__LISTED RECORDS__
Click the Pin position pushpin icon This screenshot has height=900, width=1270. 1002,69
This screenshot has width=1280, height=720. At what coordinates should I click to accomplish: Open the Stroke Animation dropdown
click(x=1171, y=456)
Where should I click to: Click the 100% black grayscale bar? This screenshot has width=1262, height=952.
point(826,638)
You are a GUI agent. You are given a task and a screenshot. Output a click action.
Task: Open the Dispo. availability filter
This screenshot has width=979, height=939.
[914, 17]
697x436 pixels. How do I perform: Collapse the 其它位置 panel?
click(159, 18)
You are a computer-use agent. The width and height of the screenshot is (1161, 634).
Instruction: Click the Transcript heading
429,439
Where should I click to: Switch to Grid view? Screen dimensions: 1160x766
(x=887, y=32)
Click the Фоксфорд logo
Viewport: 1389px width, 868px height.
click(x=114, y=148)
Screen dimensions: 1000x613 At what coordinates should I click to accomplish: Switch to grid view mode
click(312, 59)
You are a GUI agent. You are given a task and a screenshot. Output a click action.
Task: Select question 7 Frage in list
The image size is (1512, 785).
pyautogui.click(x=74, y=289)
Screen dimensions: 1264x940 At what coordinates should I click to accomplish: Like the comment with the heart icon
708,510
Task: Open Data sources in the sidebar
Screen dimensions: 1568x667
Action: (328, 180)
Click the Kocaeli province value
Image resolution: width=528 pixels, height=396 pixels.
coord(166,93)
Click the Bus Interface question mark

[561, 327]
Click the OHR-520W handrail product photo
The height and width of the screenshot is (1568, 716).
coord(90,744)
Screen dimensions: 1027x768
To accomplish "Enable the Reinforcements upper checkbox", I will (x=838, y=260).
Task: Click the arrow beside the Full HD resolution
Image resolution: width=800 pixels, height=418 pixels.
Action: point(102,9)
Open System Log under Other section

__WORK TO BE COMPLETED__
Type out all of the material again, word for word.

__RESULT__
Click the Pin position pushpin icon This screenshot has height=900, width=1270. 1002,69
This screenshot has width=1280, height=720. At what coordinates should I click to accomplish: Open the Stroke Animation dropdown
click(x=1171, y=456)
Where should I click to: Click the 100% black grayscale bar? This screenshot has width=1262, height=952.
point(826,638)
You are a GUI agent. You are given a task and a screenshot. Output a click action.
Task: Open the Dispo. availability filter
This screenshot has width=979, height=939.
[914, 17]
697x436 pixels. How do I perform: Collapse the 其它位置 panel?
click(159, 18)
You are a computer-use agent. The width and height of the screenshot is (1161, 634).
Instruction: Click the Transcript heading
429,439
Where should I click to: Switch to Grid view? Screen dimensions: 1160x766
(x=887, y=32)
Click the Фоксфорд logo
Viewport: 1389px width, 868px height.
click(x=114, y=148)
Screen dimensions: 1000x613 At what coordinates should I click to accomplish: Switch to grid view mode
click(312, 59)
You are a GUI agent. You are given a task and a screenshot. Output a click action.
Task: Select question 7 Frage in list
The image size is (1512, 785).
pyautogui.click(x=74, y=289)
Screen dimensions: 1264x940 At what coordinates should I click to accomplish: Like the comment with the heart icon
708,510
Task: Open Data sources in the sidebar
Screen dimensions: 1568x667
Action: (328, 180)
Click the Kocaeli province value
Image resolution: width=528 pixels, height=396 pixels.
coord(166,93)
Click the Bus Interface question mark

[561, 327]
Click the OHR-520W handrail product photo
The height and width of the screenshot is (1568, 716).
coord(90,744)
Screen dimensions: 1027x768
To accomplish "Enable the Reinforcements upper checkbox", I will (x=838, y=260).
Task: Click the arrow beside the Full HD resolution
Image resolution: width=800 pixels, height=418 pixels.
Action: point(102,9)
Open System Log under Other section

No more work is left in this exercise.